Evaluation of Clupeids and Danish fish meal based diets on the growth of African catfish, Clarias gariepinus fingerlings

Lenient MO Ibiyo1*, Rowland MO Kayode2, A Oresegun3, Oluwaseyi Mogaji1 and Felicia O Joshua1

1National Institute for Freshwater Fisheries Research (NIFFR), P.M.B. 6006, New Bussa, Niger State, Nigeria
2University of Ilorin, Ilorin, Nigeria
3Nigerian Institute for Oceanography and Marine Research, P.M.B 12729, Victoria Island, Lagos

*Address for Correspondence: Lenient MO Ibiyo, National Institute for Freshwater Fisheries Research (NIFFR), P.M.B. 6006, New Bussa, Niger State, Nigeria, Email: oniviemercy@yahoo.com

Dates: Submitted: 19 November 2018; Approved: 03 December 2018; Published: 04 December 2018

How to cite this article: Ibiyo LMO, Kayode RMO, Oresegun A, Mogaji O, Joshua FO. Evaluation of Clupeids and Danish fish meal based diets on the growth of African catfish, Clarias gariepinus fingerlings.

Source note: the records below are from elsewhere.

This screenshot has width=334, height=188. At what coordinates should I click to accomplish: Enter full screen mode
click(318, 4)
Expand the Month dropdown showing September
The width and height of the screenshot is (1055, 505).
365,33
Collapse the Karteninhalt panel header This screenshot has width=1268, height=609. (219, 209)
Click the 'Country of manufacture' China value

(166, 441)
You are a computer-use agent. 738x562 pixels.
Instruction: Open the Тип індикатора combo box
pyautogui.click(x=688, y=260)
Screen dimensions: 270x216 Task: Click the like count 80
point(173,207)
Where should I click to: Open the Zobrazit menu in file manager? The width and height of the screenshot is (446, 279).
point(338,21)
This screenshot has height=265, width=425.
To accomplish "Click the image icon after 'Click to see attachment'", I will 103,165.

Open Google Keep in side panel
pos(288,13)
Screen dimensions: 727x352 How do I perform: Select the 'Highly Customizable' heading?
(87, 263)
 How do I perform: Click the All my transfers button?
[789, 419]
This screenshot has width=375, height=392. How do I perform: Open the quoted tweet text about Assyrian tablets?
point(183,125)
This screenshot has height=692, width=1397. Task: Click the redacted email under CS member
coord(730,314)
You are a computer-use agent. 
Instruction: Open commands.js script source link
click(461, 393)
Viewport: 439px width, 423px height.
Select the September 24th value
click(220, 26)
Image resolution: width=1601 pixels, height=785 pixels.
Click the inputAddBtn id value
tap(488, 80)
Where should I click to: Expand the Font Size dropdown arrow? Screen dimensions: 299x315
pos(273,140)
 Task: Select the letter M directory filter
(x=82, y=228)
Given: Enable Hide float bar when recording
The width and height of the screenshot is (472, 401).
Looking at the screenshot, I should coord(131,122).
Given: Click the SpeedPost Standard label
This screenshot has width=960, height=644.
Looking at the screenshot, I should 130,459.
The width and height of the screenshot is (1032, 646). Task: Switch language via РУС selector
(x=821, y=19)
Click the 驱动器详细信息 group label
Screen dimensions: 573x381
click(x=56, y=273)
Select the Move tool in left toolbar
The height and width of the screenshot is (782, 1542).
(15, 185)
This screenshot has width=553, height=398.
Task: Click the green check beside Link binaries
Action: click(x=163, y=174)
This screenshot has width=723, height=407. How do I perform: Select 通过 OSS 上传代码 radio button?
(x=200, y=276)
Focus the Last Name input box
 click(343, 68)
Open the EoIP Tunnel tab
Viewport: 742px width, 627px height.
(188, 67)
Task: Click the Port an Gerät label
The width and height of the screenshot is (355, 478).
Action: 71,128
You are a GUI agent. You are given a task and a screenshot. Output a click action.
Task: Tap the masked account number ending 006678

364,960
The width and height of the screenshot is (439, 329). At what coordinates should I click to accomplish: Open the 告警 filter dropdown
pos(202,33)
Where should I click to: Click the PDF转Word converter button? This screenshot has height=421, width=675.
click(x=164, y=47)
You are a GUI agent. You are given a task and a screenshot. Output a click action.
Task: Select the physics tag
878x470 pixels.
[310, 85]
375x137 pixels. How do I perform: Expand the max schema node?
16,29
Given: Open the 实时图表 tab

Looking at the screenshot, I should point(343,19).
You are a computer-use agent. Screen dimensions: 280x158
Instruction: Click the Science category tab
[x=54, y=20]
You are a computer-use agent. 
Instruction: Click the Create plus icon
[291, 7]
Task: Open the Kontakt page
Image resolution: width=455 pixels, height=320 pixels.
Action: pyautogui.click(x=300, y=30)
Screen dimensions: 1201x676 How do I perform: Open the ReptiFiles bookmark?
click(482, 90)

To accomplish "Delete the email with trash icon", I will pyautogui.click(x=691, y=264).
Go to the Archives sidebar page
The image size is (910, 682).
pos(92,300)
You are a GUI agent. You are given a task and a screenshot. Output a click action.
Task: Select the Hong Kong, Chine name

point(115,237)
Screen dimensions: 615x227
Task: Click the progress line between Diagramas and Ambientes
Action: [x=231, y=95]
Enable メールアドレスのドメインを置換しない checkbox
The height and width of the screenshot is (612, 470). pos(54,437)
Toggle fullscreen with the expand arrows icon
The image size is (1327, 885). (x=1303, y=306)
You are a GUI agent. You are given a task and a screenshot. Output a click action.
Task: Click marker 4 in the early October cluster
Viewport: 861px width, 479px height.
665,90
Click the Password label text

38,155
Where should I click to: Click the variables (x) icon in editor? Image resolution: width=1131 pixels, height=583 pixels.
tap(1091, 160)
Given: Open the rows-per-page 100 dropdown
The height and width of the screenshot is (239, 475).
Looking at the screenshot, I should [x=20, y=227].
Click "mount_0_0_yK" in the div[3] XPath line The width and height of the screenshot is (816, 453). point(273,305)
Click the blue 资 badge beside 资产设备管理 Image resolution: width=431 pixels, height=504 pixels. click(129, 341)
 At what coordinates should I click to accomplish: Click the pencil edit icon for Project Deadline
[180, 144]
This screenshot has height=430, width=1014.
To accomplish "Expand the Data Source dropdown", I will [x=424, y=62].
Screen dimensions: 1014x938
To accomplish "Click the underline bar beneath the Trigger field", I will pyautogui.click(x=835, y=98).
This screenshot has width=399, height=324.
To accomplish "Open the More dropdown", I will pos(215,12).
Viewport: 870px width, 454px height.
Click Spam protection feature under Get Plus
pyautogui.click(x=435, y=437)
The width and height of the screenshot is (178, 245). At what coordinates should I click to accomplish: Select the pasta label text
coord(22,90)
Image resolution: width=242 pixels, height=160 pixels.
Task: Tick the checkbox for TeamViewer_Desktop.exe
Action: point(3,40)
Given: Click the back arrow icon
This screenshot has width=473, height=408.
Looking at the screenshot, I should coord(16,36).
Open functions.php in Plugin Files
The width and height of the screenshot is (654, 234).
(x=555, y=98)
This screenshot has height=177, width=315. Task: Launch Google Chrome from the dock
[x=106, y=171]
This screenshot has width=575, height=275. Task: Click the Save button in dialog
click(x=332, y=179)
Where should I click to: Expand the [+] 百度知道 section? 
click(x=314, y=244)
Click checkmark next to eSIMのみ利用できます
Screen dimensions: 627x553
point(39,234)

Arch Food Nutr Sci. 2018; 2: 031-037. DOI: 10.29328/journal.afns.1001014

Copyright License: © 2018 Ibiyo LMO, et al. This is an open access article distributed under the Creative Commons Attribution License, which permits unrestricted use, distribution, and reproduction in any medium, provided the original work is properly cited.

Keywords: Clupeids and Danish fish meal; Growth; Digestibility and haematology

Abstract

Two experimental feeding trials were conducted concurrently to study the growth response of African catfish Clarias gariepinus fingerlings to graded levels (0, 5, 10, 15 or 20%) of clupeids in Danish fish meal (DFM) based diets. Chemical analysis of the DFM and clupeids fish meal (CFM) was carried out. Completely randomized design with triplicated groups of fingerlings were used for both trials in an indoor and out-door concrete tanks for six and twelve weeks respectively. The study aimed at achieving a cost effective fish meal from local aquatic resources (clupeids fish) highly prolific and abundant in Nigeria water bodies to replace foreign fish meal in West Africa Region. A project supported by West African Agricultural Productivity Project (WAAPP) in NIFFR, Nigeria.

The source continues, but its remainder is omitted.